• [設問と課題]:
1 > 本文について次の問いに答えよ。
(a) このチャンネルはいつ更新されるか。
(b) 最も普通の強調語として最初に挙がる単語は何か。
(c) 強意語が強める言葉として挙げられている品詞は何か。
2 > 本文の「毎朝6時更新です。ぜひフォロ」から「ことができると思うんですね。」までを、一字も変えずにすべて出力せよ。

─── 本文

このチャンネルでは、英語の先生もネイティブスピーカーも、辞書も答えてくれなかった英語に関する素朴な疑問に、英語史の観点からお答えしていきます。
毎朝6時更新です。ぜひフォローして、新しい英語の見方を養っていただければと思います。
今回取り上げる素朴な疑問は、なぜ英語には多数の強意語があるのですか?
強意語、強調語ですね。
形容詞であるとか、副詞、これを強める言葉。大体副詞なわけですけれども。
もちろん、まず最初に上がるのが、veryという単語ですね。これは、最もよく使う一番普通の強調語だと思いますが、
他にもですね、まあvery、一番普通ですけれども、それ以外にもたくさんの強意語、強調語っていうのを上げることができると思うんですね。
completelyとかperfectlyとかですね。
awfully, hugely, terribly, really, fully, greatly
上げればキリがないくらいですね。

──────
─── 提供データ

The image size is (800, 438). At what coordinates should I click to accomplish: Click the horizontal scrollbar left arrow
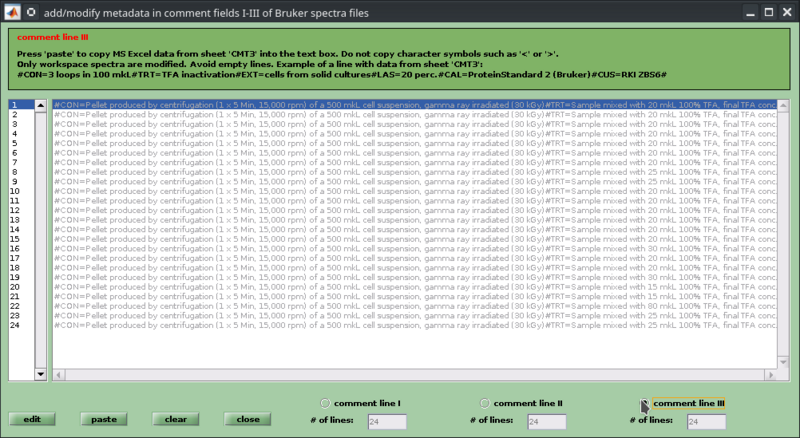[x=57, y=375]
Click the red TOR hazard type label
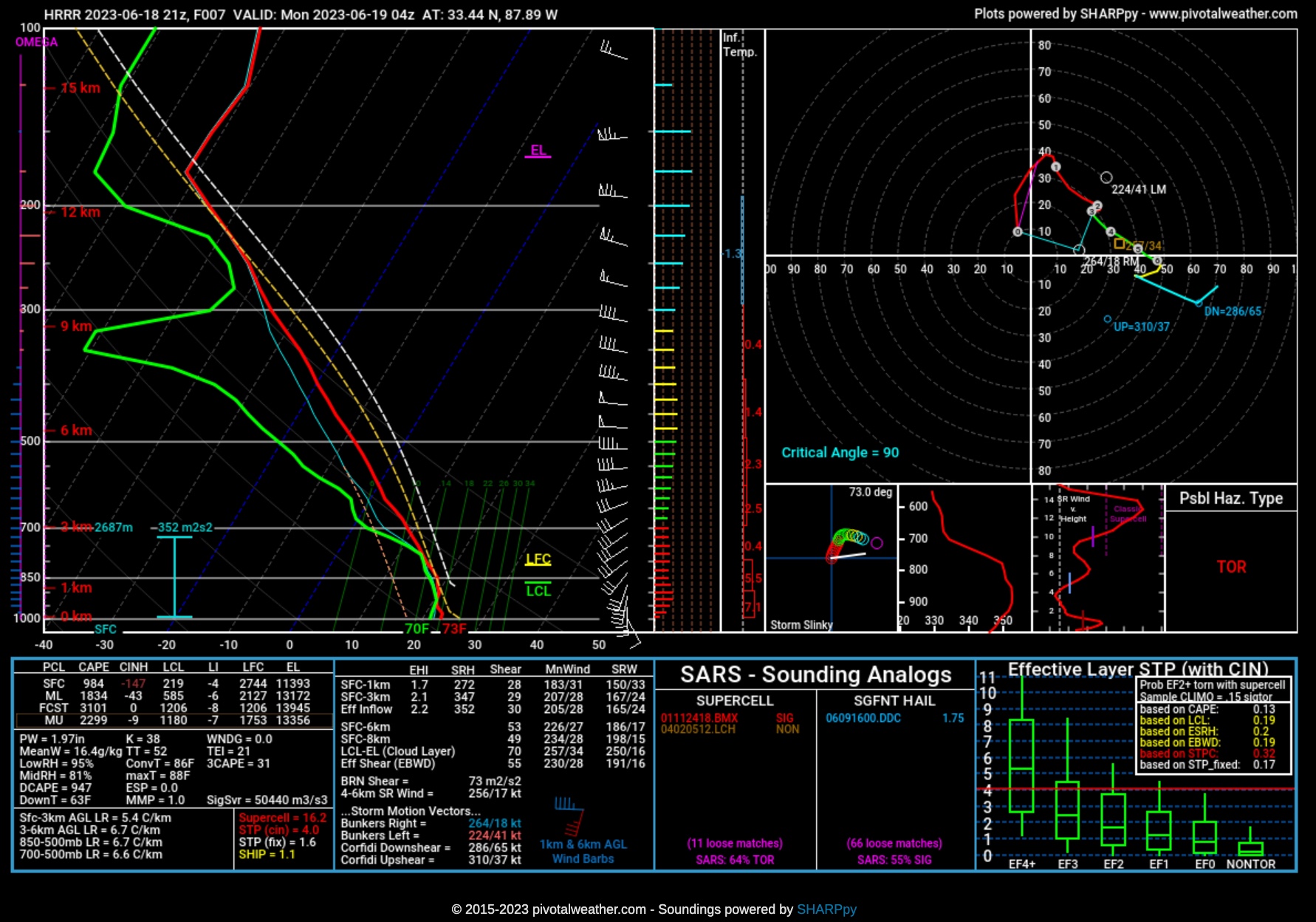The height and width of the screenshot is (922, 1316). [1231, 567]
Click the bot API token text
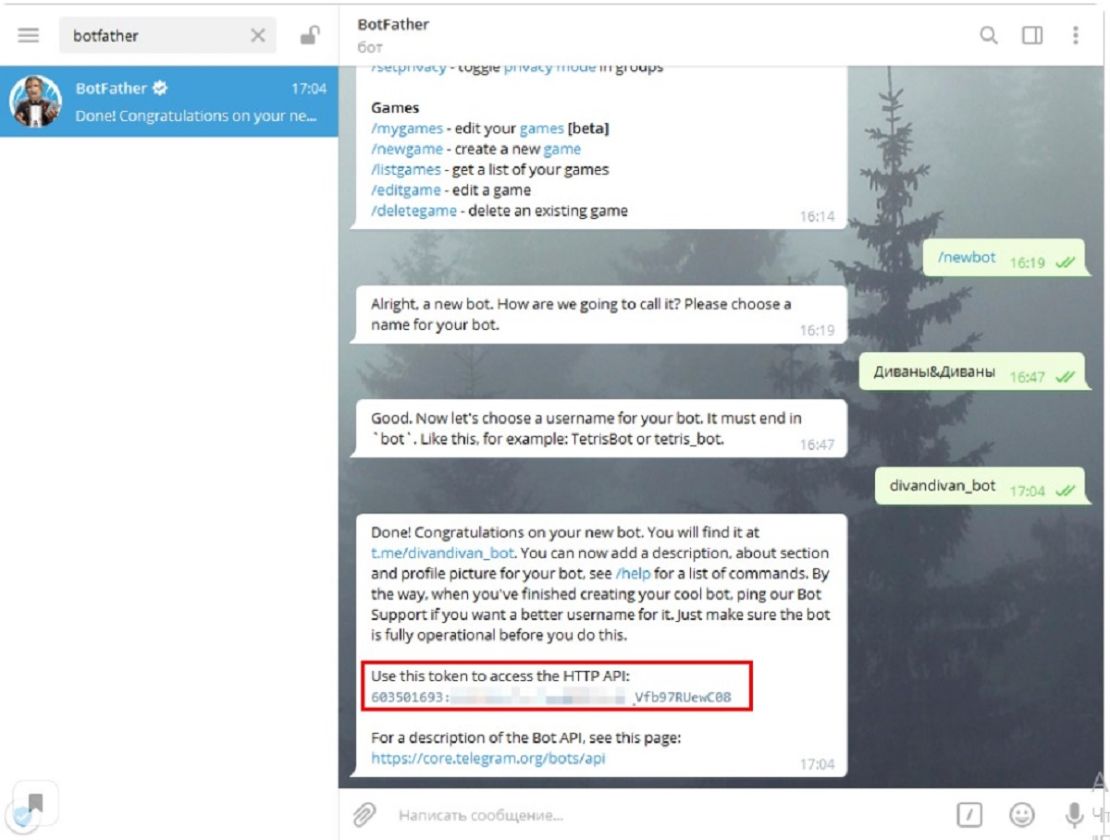This screenshot has width=1110, height=840. coord(551,697)
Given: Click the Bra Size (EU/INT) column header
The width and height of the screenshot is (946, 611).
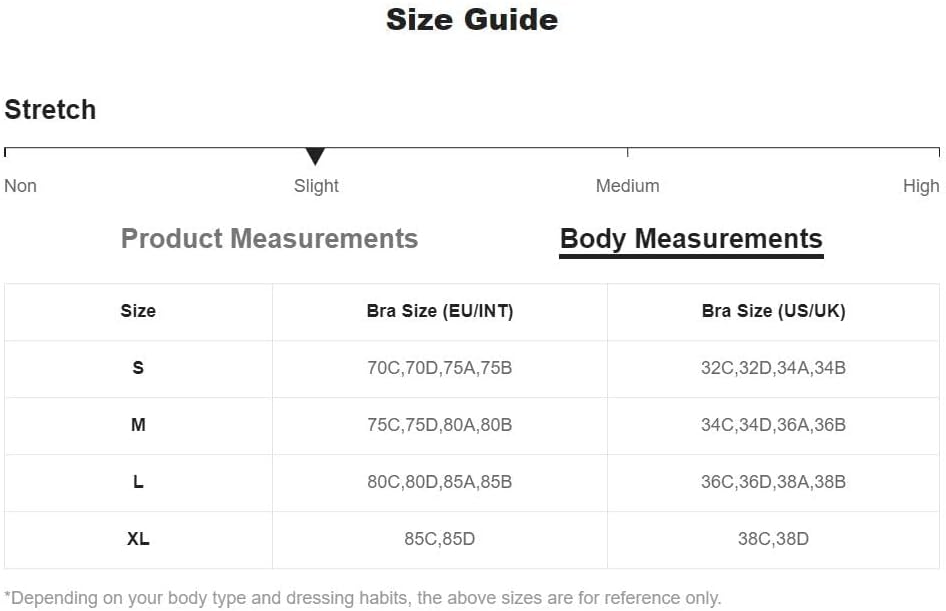Looking at the screenshot, I should pos(440,311).
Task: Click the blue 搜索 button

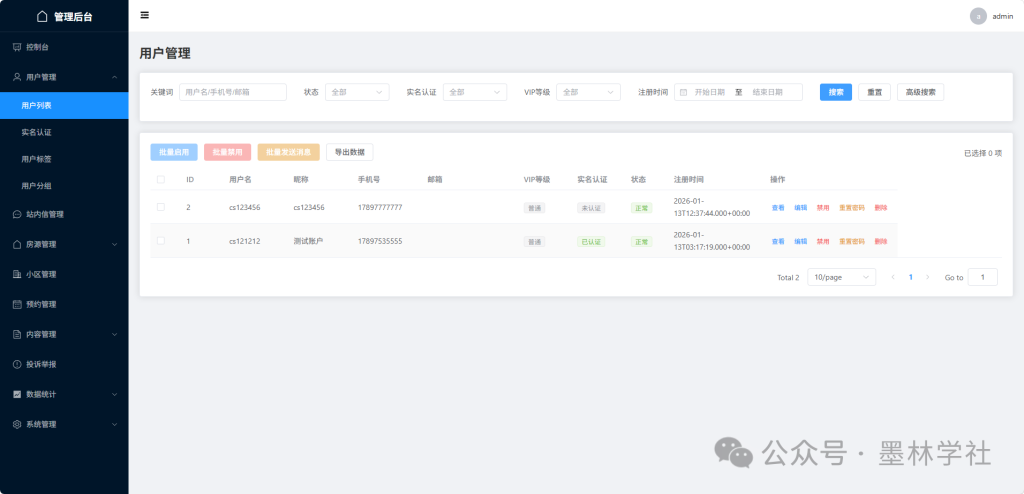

──────

• [解答]:
1 >
(a) 毎朝6時
(b) very
(c) 形容詞と副詞

2 >
毎朝6時更新です。ぜひフォローして、新しい英語の見方を養っていただければと思います。
今回取り上げる素朴な疑問は、なぜ英語には多数の強意語があるのですか?
強意語、強調語ですね。
形容詞であるとか、副詞、これを強める言葉。大体副詞なわけですけれども。
もちろん、まず最初に上がるのが、veryという単語ですね。これは、最もよく使う一番普通の強調語だと思いますが、
他にもですね、まあvery、一番普通ですけれども、それ以外にもたくさんの強意語、強調語っていうのを上げることができると思うんですね。